Em comunicado, a amnistia expressa "profunda preocupação" sobre os fundamentos utilizados pelo tribunal para negar provimento ao recurso interposto pelo Ministério Público no caso em que dois arguidos foram condenados a penas suspensas pelos crimes de violência doméstica, detenção de arma proibida, perturbação da vida privada, injúrias, ofensa à integridade física simples e sequestro.

No acórdão da Relação do Porto, datado de 11 de Outubro, o juiz relator faz censura moral a uma mulher de Felgueiras vítima de violência doméstica, minimizando este crime pelo facto de esta ter cometido adultério. O juiz invoca a Bíblia, o Código Penal de 1886 e até civilizações que punem o adultério com pena de morte, para justificar a violência cometida contra a mulher em causa por parte do marido e do amante.

"A citação de documentação histórica e religiosa sem ter em conta o devido contexto e enquadramento histórico e religioso entende-se como abusiva", frisa a amnistia. A citação do Antigo Testamento da Bíblia demonstra uma "manifesta violação" do princípio de separação entre Igreja e Estado, consagrado na Constituição da República Portuguesa. "A Amnistia Internacional Portugal defende a ausência de considerações de carácter religioso como fundamentação jurídica em nome do respeito do princípio da laicidade e em nome da igualdade e do respeito por todas as religiões", realça a AI.

A ONG acrescenta que "o Código Penal Português de 1886, citado no acórdão do tribunal da Relação do Porto, foi revogado pelo Código Penal de 1982, revisto pelo Decreto-Lei 48/95, de 15 de Março. Assim, o Código Penal de 1886, citado no acórdão, não é fonte de direito português, não podendo ser utilizado pelos tribunais. A sua utilização revela a ineficácia da justiça portuguesa".

A amnistia diz-se "preocupada" não só pela actuação dos juízes desembargadores ao "arrepio" dos preceitos legais e constitucionais, mas pelo espelhar de uma cultura e justiça promotora de "misoginia", sem ter em conta os direitos das mulheres e à compreensão do uso de violência para vingar a honra e a dignidade.

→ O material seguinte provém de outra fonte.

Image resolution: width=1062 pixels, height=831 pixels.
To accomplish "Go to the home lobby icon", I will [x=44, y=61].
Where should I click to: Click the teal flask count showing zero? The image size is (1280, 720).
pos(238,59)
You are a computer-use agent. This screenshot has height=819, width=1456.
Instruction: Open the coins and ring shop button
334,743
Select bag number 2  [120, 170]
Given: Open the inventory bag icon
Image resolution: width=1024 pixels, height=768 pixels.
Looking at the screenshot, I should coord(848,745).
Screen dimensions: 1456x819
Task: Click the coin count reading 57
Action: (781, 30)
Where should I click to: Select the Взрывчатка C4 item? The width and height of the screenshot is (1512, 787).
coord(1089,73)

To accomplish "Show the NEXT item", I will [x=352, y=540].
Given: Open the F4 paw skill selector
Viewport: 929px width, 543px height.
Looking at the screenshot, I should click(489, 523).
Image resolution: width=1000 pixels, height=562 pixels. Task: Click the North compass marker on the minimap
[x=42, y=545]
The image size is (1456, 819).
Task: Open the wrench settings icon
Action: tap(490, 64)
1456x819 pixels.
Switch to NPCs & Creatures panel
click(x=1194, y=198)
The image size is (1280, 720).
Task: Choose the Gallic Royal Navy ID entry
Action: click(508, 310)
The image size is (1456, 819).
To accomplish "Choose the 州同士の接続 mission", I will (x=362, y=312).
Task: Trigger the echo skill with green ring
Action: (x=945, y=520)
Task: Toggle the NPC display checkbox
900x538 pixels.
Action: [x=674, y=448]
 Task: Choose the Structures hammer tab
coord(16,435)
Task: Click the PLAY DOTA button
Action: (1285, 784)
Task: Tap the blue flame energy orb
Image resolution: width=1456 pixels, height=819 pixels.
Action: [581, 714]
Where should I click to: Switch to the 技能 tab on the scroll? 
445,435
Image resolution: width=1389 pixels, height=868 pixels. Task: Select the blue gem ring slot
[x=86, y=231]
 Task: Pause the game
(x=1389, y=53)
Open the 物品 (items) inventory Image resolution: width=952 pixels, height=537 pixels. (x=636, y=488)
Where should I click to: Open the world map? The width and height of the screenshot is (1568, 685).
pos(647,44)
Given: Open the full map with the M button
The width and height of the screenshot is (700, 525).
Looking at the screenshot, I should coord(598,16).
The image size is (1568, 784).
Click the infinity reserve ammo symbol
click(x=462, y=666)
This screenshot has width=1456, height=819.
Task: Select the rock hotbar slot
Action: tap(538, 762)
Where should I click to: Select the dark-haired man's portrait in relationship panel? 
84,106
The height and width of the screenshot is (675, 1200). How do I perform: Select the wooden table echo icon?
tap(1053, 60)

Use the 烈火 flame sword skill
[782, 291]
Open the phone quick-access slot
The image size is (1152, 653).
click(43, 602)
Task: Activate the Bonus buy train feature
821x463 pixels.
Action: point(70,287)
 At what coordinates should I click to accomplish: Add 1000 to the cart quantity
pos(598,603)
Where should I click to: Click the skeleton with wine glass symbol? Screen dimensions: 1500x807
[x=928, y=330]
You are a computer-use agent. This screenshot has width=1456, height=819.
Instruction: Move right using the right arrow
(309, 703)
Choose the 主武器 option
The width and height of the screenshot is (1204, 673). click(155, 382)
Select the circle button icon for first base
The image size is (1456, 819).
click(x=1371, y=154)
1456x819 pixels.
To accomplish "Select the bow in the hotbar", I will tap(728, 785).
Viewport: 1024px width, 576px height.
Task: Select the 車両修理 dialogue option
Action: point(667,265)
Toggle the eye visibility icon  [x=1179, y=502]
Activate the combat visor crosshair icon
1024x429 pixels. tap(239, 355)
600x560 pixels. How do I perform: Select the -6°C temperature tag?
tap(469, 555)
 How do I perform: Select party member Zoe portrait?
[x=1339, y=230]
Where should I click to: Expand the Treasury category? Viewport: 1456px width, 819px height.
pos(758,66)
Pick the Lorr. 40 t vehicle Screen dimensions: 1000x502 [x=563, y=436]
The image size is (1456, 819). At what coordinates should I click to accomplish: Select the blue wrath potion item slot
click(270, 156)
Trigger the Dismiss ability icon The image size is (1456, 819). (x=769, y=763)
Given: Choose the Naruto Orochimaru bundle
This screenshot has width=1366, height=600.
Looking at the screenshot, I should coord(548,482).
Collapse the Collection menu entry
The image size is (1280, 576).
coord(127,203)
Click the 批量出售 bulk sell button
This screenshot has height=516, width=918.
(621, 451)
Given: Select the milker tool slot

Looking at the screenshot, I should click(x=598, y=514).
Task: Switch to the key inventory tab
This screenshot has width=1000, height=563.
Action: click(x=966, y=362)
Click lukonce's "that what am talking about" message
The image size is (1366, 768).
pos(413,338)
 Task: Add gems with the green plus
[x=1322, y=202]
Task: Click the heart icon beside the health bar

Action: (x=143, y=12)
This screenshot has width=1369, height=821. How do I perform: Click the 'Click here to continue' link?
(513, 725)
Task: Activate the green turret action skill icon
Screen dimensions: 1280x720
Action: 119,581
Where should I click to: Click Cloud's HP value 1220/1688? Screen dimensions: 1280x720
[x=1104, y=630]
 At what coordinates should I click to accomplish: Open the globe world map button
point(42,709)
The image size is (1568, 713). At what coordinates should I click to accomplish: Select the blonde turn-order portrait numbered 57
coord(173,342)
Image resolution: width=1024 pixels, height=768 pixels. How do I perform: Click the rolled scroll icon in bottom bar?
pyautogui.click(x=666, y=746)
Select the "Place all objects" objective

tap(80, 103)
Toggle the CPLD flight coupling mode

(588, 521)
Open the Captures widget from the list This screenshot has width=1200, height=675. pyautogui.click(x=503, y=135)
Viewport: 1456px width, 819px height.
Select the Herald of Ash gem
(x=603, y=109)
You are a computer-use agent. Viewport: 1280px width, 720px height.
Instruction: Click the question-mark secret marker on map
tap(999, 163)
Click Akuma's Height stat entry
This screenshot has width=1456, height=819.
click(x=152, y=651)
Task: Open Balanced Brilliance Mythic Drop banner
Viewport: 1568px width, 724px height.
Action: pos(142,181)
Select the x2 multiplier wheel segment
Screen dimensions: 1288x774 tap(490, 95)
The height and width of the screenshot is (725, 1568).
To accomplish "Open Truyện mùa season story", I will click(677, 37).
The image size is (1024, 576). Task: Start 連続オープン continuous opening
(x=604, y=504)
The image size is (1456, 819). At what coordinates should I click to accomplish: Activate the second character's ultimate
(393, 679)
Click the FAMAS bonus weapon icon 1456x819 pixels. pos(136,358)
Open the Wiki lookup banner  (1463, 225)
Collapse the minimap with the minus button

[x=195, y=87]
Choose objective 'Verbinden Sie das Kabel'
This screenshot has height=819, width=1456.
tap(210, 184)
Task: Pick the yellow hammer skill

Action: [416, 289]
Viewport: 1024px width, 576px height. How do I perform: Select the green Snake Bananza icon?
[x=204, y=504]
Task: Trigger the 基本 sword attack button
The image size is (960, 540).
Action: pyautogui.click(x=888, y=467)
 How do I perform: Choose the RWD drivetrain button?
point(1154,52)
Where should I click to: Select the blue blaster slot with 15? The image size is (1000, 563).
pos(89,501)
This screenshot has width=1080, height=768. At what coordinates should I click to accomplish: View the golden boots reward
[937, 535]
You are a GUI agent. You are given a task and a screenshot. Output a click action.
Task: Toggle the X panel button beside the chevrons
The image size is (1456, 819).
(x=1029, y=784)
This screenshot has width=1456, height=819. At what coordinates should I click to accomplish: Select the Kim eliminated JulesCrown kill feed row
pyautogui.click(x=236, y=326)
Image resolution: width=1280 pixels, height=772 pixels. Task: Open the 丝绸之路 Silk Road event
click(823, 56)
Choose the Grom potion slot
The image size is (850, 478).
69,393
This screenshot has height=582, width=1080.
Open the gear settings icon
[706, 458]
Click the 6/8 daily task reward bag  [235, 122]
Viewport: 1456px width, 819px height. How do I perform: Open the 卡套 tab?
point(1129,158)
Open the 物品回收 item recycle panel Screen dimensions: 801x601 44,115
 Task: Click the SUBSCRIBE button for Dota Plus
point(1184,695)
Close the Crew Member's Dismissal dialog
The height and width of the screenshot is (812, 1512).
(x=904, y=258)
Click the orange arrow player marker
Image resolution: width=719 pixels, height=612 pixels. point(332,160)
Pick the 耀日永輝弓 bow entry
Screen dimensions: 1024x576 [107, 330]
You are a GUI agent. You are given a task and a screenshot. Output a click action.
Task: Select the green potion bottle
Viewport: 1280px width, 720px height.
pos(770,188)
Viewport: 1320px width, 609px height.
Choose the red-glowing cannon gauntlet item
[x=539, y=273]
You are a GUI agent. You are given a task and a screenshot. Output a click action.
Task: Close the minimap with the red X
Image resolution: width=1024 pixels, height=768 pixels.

Lembrou também que Portugal está vinculado não só aos tratados internacionais de direitos humanos dos quais é signatário, mas também se encontra vinculado, desde 1 de Agosto de 2014, às obrigações previstas na Convenção do Conselho da Europa para a Prevenção e o Combate à Violência Contra as Mulheres e a Violência Doméstica, comummente conhecida como Convenção de Istambul.